_Source records_.
Start of Block

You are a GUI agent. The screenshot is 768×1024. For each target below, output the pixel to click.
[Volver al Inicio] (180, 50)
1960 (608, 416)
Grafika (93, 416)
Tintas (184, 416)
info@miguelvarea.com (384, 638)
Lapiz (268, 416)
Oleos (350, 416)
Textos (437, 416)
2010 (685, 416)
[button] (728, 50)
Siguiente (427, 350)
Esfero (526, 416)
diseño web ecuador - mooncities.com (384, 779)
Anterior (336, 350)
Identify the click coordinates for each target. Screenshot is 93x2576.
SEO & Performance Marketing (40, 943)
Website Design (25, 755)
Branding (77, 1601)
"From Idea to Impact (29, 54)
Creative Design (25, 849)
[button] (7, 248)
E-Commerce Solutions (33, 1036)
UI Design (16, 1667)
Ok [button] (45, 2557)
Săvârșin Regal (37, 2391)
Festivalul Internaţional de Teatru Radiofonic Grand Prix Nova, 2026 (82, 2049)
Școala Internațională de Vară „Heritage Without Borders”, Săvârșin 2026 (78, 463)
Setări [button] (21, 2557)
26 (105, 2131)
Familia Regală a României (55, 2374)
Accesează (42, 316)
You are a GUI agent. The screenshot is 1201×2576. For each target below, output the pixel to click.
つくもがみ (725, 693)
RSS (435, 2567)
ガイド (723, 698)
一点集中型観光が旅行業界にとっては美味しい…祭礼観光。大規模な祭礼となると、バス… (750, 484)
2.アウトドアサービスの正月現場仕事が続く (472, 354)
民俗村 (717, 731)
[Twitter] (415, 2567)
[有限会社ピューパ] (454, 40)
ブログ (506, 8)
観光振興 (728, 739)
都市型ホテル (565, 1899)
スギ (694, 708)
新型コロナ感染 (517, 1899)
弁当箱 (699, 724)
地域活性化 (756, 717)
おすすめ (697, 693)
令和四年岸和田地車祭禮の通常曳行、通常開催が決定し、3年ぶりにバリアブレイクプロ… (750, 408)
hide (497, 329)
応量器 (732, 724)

End of Block

_To do_.
Would you write out the full listing exactly as given?

_Solution to the problem_.
You are a GUI agent. The screenshot is 768×1024. For each target below, output the pixel to click.
[Volver al Inicio] (180, 50)
1960 (608, 416)
Grafika (93, 416)
Tintas (184, 416)
info@miguelvarea.com (384, 638)
Lapiz (268, 416)
Oleos (350, 416)
Textos (437, 416)
2010 (685, 416)
[button] (728, 50)
Siguiente (427, 350)
Esfero (526, 416)
diseño web ecuador - mooncities.com (384, 779)
Anterior (336, 350)
Identify the click coordinates for each target. Screenshot is 93x2576.
SEO & Performance Marketing (40, 943)
Website Design (25, 755)
Branding (77, 1601)
"From Idea to Impact (29, 54)
Creative Design (25, 849)
[button] (7, 248)
E-Commerce Solutions (33, 1036)
UI Design (16, 1667)
Ok [button] (45, 2557)
Săvârșin Regal (37, 2391)
Festivalul Internaţional de Teatru Radiofonic Grand Prix Nova, 2026 (82, 2049)
Școala Internațională de Vară „Heritage Without Borders”, Săvârșin 2026 (78, 463)
Setări [button] (21, 2557)
26 (105, 2131)
Familia Regală a României (55, 2374)
Accesează (42, 316)
You are a GUI agent. The screenshot is 1201×2576. For each target below, output the pixel to click.
つくもがみ (725, 693)
RSS (435, 2567)
ガイド (723, 698)
一点集中型観光が旅行業界にとっては美味しい…祭礼観光。大規模な祭礼となると、バス… (750, 484)
2.アウトドアサービスの正月現場仕事が続く (472, 354)
民俗村 (717, 731)
[Twitter] (415, 2567)
[有限会社ピューパ] (454, 40)
ブログ (506, 8)
観光振興 (728, 739)
都市型ホテル (565, 1899)
スギ (694, 708)
新型コロナ感染 (517, 1899)
弁当箱 (699, 724)
地域活性化 (756, 717)
おすすめ (697, 693)
令和四年岸和田地車祭禮の通常曳行、通常開催が決定し、3年ぶりにバリアブレイクプロ… (750, 408)
hide (497, 329)
応量器 (732, 724)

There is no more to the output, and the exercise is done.